*Task*:
Convert the data between the lines containing "Viewport: 728px width, 1213px height. Task: Click" and "coord(622,72)", inclusive, into a Markdown table with the columns Row and Line, one nonblank line per row, omitting blank lines and any pictures.

*Entries provided*:
— begin —
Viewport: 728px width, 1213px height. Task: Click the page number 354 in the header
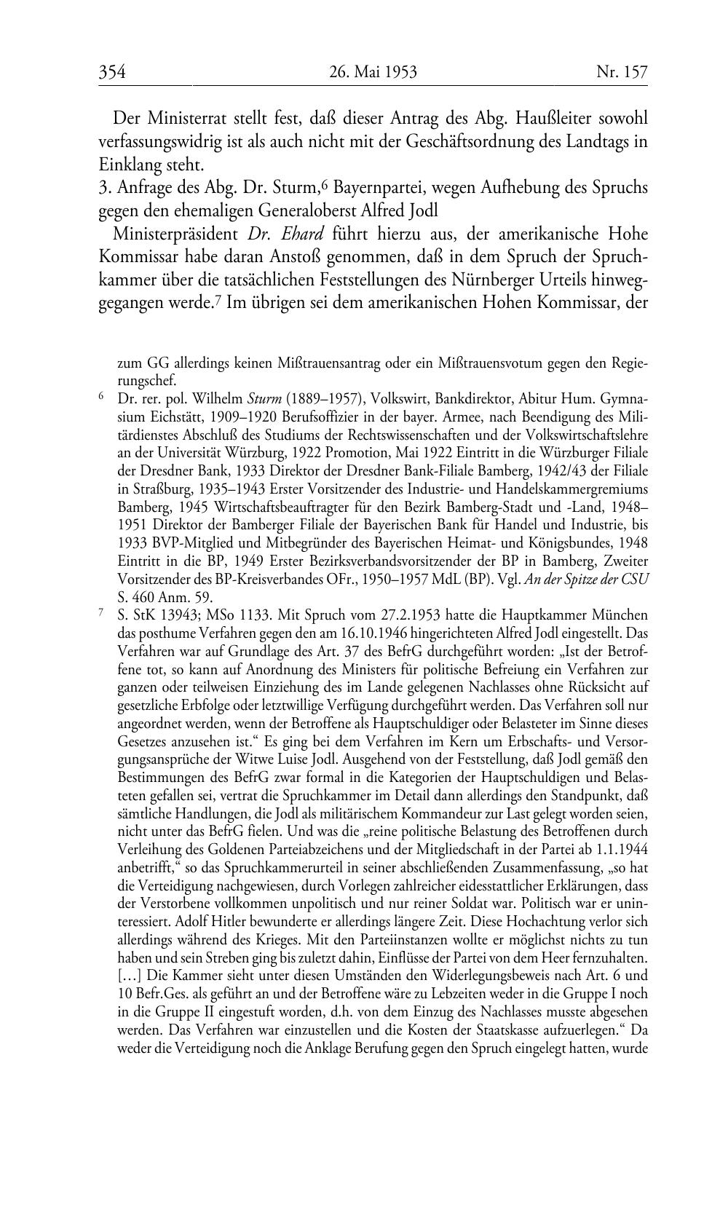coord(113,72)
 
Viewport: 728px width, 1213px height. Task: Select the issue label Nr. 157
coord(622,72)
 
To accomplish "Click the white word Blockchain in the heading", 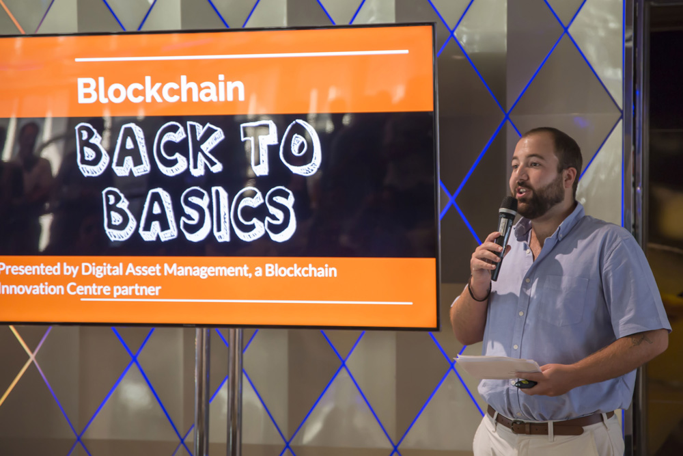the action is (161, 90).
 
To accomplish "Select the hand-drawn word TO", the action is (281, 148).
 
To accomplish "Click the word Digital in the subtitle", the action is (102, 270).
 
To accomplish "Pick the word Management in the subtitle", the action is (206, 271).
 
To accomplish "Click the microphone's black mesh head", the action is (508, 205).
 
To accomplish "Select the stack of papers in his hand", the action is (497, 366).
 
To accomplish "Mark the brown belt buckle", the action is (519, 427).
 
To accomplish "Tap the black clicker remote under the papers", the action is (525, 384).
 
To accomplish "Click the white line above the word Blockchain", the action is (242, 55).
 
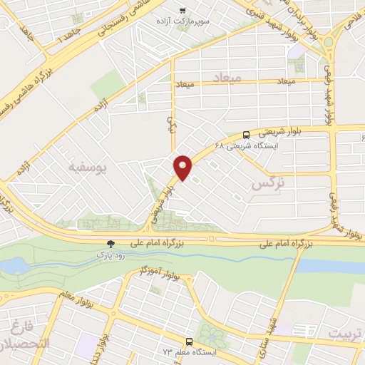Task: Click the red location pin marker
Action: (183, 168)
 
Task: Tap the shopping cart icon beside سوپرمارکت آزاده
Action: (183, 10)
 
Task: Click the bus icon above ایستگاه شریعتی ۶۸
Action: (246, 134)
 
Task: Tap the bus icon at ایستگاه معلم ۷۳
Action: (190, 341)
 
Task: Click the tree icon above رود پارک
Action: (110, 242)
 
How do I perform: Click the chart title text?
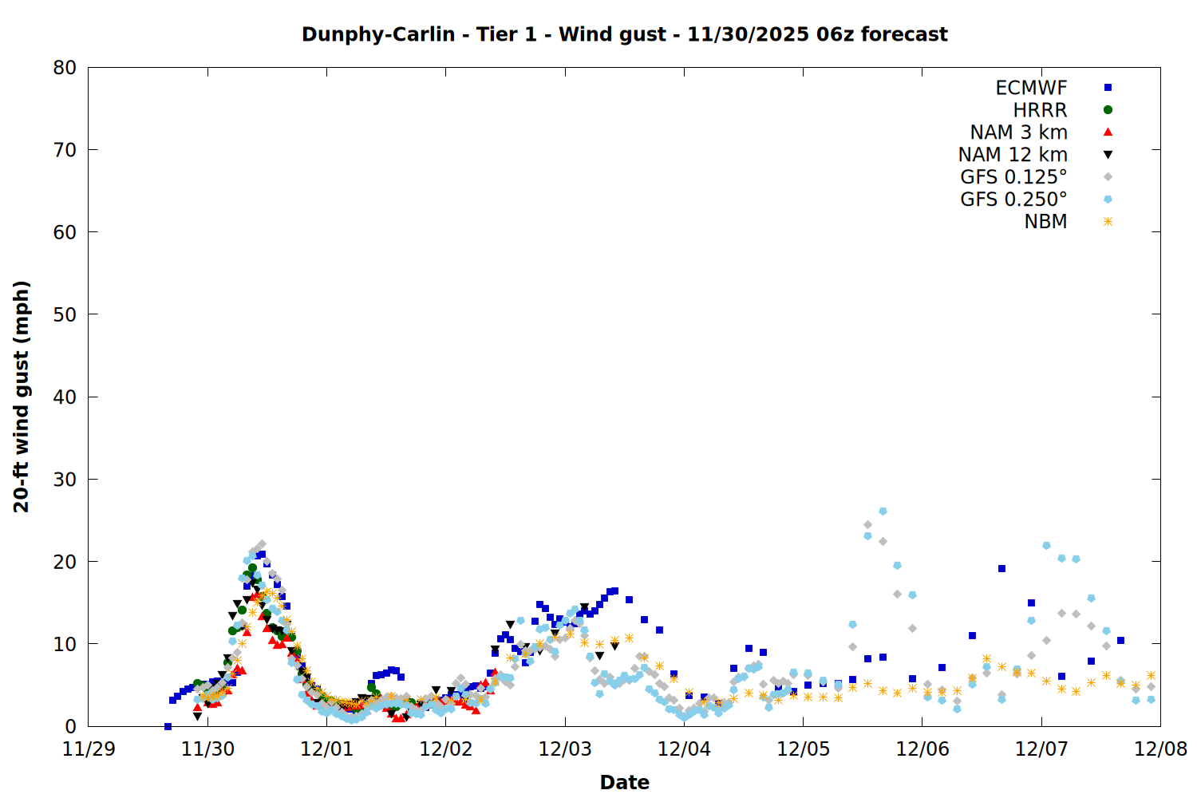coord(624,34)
— end —
— begin —
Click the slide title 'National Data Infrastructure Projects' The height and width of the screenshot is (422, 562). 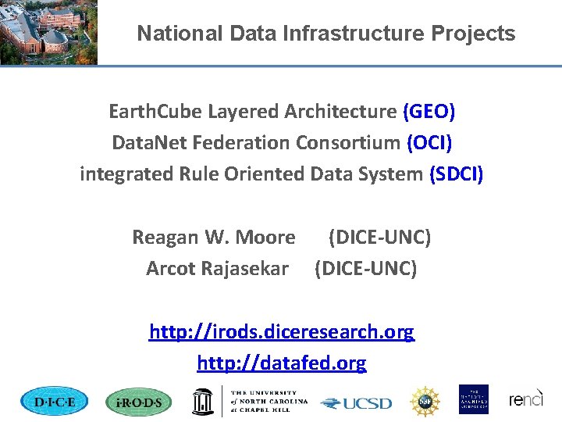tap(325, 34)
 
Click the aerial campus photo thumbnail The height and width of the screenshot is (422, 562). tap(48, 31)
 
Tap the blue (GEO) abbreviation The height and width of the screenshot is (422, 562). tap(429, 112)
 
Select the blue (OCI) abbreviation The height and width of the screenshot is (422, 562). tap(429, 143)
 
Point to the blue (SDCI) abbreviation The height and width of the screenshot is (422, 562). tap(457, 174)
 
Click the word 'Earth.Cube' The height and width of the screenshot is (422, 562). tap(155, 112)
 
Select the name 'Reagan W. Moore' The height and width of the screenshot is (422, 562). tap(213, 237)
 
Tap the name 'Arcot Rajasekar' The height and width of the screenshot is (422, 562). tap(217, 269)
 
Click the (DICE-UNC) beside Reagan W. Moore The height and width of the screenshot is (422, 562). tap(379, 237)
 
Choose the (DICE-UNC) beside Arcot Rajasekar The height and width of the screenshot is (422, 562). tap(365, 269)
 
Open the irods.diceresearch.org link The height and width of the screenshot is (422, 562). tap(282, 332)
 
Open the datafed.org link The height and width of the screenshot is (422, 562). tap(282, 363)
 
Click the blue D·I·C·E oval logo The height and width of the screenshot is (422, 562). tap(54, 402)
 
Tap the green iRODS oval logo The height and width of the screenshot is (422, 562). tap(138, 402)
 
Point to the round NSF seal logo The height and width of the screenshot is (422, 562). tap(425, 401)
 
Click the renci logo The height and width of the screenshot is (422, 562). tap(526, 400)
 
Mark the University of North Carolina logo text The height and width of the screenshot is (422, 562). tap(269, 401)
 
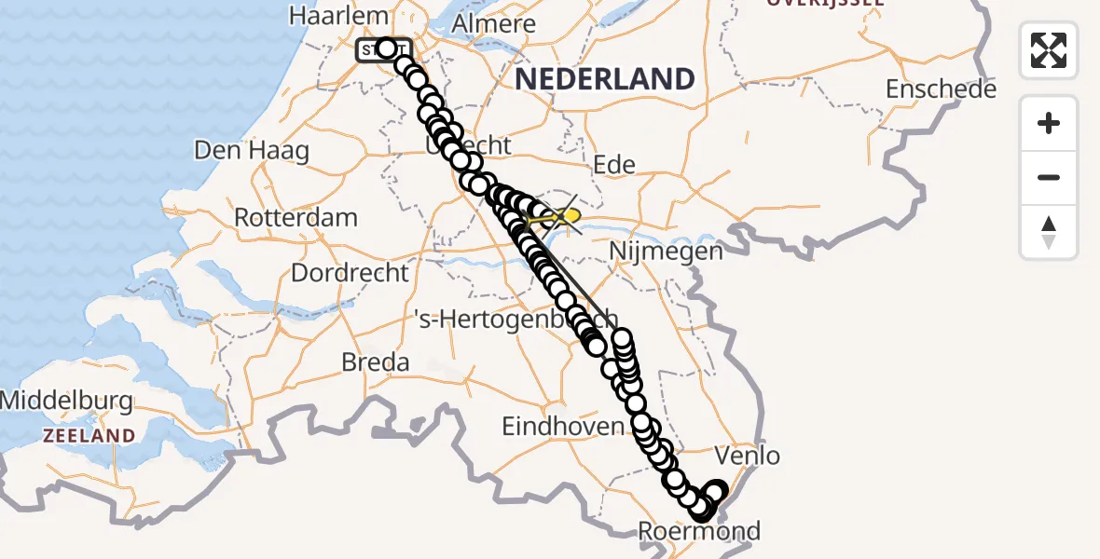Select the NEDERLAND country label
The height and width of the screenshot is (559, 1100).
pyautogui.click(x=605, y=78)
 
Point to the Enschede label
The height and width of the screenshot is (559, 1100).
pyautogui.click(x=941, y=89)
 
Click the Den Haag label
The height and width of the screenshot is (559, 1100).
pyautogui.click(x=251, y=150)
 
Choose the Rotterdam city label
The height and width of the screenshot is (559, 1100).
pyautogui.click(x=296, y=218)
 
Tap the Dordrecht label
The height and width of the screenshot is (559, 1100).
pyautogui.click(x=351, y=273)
— end —
— begin —
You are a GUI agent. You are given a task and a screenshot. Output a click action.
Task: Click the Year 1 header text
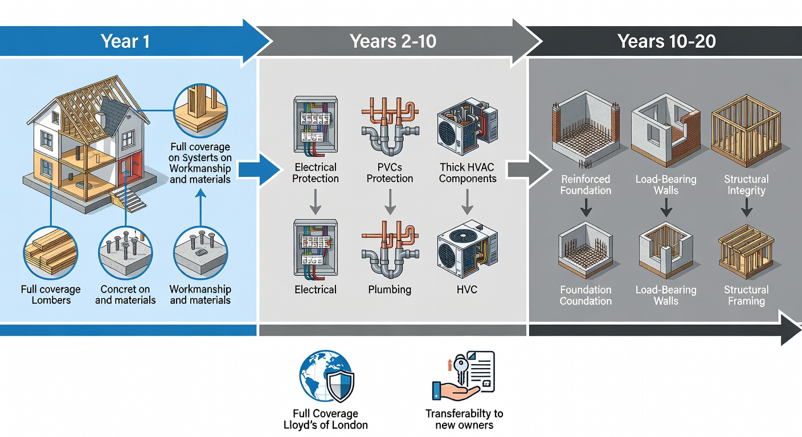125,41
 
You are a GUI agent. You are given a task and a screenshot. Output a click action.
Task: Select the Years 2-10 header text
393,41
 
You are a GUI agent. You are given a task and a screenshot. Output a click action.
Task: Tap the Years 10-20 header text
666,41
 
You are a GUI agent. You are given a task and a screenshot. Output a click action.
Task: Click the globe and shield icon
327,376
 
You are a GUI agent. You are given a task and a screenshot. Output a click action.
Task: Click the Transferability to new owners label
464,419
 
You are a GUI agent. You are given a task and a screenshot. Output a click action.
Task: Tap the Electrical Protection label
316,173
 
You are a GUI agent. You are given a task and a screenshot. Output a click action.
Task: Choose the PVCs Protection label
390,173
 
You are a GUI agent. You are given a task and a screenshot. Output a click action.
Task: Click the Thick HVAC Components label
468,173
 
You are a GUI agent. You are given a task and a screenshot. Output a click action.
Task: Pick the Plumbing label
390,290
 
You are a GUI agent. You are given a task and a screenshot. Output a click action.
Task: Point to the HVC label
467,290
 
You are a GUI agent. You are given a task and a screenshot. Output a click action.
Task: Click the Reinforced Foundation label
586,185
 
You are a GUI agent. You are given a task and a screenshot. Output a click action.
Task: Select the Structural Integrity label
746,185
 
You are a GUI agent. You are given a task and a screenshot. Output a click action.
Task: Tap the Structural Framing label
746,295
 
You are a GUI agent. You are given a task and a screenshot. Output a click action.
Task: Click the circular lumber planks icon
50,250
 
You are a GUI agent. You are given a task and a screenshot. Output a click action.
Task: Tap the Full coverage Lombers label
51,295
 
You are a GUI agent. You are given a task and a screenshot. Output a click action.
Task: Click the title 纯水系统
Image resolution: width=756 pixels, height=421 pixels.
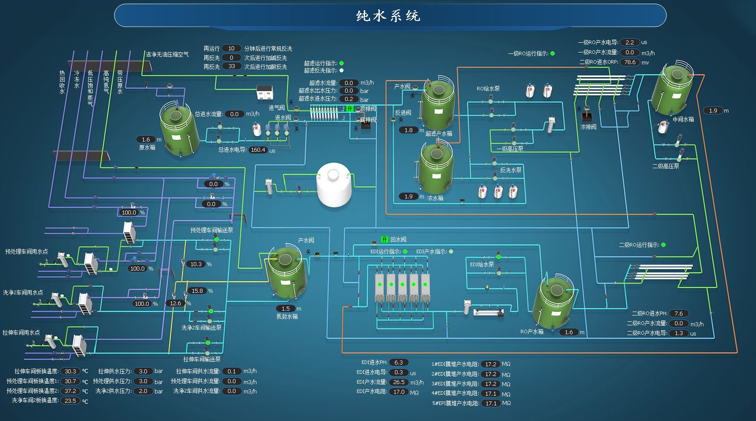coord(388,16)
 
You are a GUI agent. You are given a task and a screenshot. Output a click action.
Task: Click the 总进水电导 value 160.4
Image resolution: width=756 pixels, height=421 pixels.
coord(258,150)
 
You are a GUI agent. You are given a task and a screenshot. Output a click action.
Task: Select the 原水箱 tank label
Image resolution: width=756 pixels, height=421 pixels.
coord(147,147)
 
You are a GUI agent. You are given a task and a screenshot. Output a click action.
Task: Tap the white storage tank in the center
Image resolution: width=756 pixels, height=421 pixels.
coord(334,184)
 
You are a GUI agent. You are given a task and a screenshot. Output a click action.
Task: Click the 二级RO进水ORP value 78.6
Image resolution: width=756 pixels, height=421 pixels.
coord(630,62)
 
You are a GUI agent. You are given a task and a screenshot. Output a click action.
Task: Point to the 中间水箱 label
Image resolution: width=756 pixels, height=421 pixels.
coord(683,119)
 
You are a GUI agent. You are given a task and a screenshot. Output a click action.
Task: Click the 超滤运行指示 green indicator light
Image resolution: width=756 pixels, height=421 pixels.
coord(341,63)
— end —
*Final answer*:
| Row | Line |
|---|---|
| 1 | Viewport: 728px width, 1213px height. Task: Click the page number 354 in the header |
| 2 | coord(113,72) |
| 3 | Viewport: 728px width, 1213px height. Task: Select the issue label Nr. 157 |
| 4 | coord(622,72) |